What trough would be following that, I think it’s a difficult thing to forecast because we can’t know today what a naïve competitor might do in the future, particularly if it’s three to five years from now, but what we do know is that we intend to maintain a pricing discipline, where we would stop giving rate in a soft market environment at about a 70% fully developed loss ratio.

And so that’s the point where we would always want to lag the market in terms of giving rate in a soft market environment, hence losing some amount of share, but then hold the line at a 70%, because it is 70% in our current cost structure, which we’d expect to maintain. We never expect to fall below minimum efficient scale again. That would still keep our combined ratio under 100%, so that we are always generating some amount of underwriting profit as opposed to allowing that ratio to go over 100% the way that the property-casualty industry generally does in soft market.

Matthew Berry – Lane Five Capital Management

Okay. And do you think when you get up to, assuming you do get up to 20% sort of level that having a player in the market with that kind of scale, and your niche imposes or allows anybody else to act with more price discipline or do you think that people will continue to be as irrational and erratic as they had in the past?

Scott D. Wollney

Well, our goal will always be to provide price leadership. We think that as what will be the only real middle-market player in our niche, it does give some guidance to somebody who perhaps doesn’t understand what they’re competing with. It's not uncommon for insurance companies to look at other insurance companies public filings to get a sense for what pricing should be.

But that said, if we see an insurance company coming in, particularly through managing general agents or wholesalers it’s unclear whether those managing general agents or wholesalers are going to have the kind of disciplined than a insurance company would. And so, I think we have to expect that there is always the potential for irrationable pricing, particularly in a soft market, because there always seems to be an insurance carrier out there that's going to sign up those managing general agent, despite the fact that historically that hasn’t worked out well in most cases.

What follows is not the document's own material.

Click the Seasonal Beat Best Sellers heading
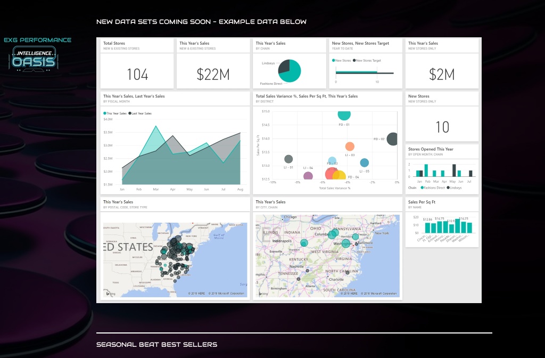The width and height of the screenshot is (545, 358). pyautogui.click(x=156, y=345)
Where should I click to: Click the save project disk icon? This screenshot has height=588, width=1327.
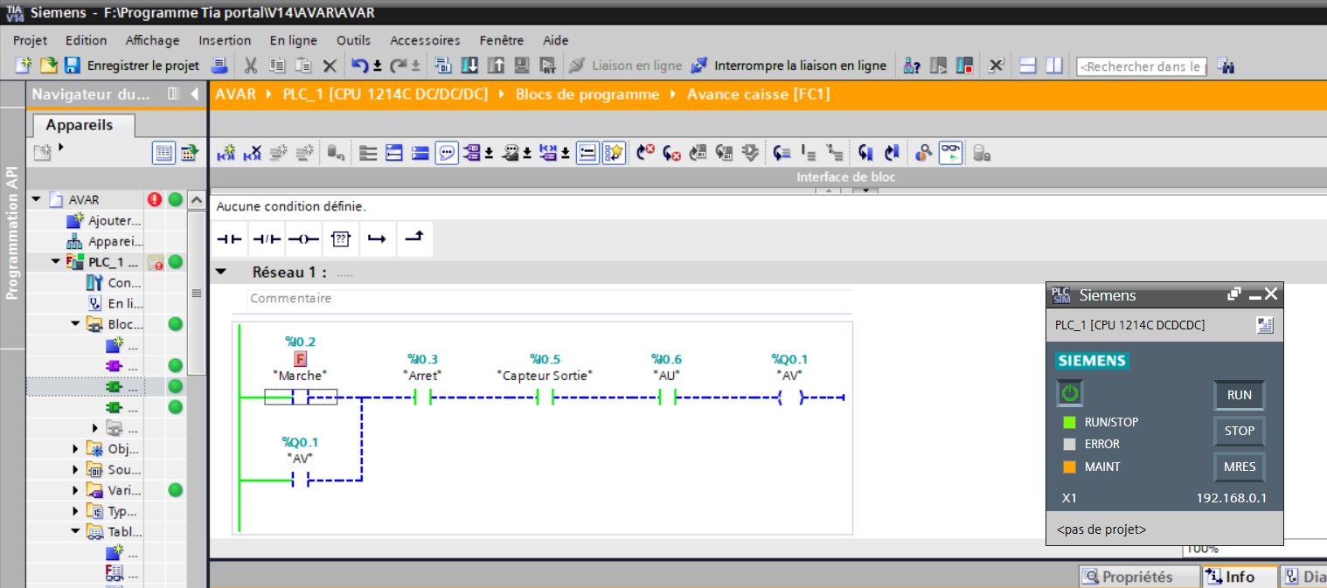[x=72, y=66]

Matthew Berry – Lane Five Capital Management

Okay, all right. Thank you very much.

Scott D. Wollney

Well, thanks for the questions Matthew.


Thank you. Our next question comes from the line of John Barnidge with Sandler O’Neill. Please proceed with your question.

John Barnidge – Sandler O'Neill & Partners LP

Good morning and thanks for taking my call. You touched on where you want the other underwriting expense ratio to trend over time, and I may have missed this, but where do you see the acquisition cost ratio settling in?

Paul A. Romano

So I think from a modelling perspective, for the full year, I would use 14.5% that’s going to very quarter-over-quarter principally based on geographic weighting, the premium tax and let’s get it like New York, for example is upwards of 2%, whereas in a state like Illinois, it’s less than half percent. So depending on a given quarter where the bulk of our premium is written you will see that fluctuate. The second component of acquisition cost, which is our commission levels, remained pretty constant quarter-over-quarter.

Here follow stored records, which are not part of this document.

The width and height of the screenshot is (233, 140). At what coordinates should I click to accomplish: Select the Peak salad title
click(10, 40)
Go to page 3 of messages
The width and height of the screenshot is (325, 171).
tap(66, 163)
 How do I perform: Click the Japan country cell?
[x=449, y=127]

John Barnidge – Sandler O'Neill & Partners LP

Great, thanks very much.

Scott D. Wollney

Thanks for the question, John.


(Operator Instructions) There are no further questions at this time. I would like to turn the floor back to Scott Wollney for closing comments.

Scott D. Wollney

Thank you, Bob, and thanks to everyone for joining us. We are available to answer any follow-up questions you might have and look forward to speaking with you again in May in connection with our first quarter financial results.


This concludes today's teleconference. You may disconnect your lines at this time. Thank you for your participation.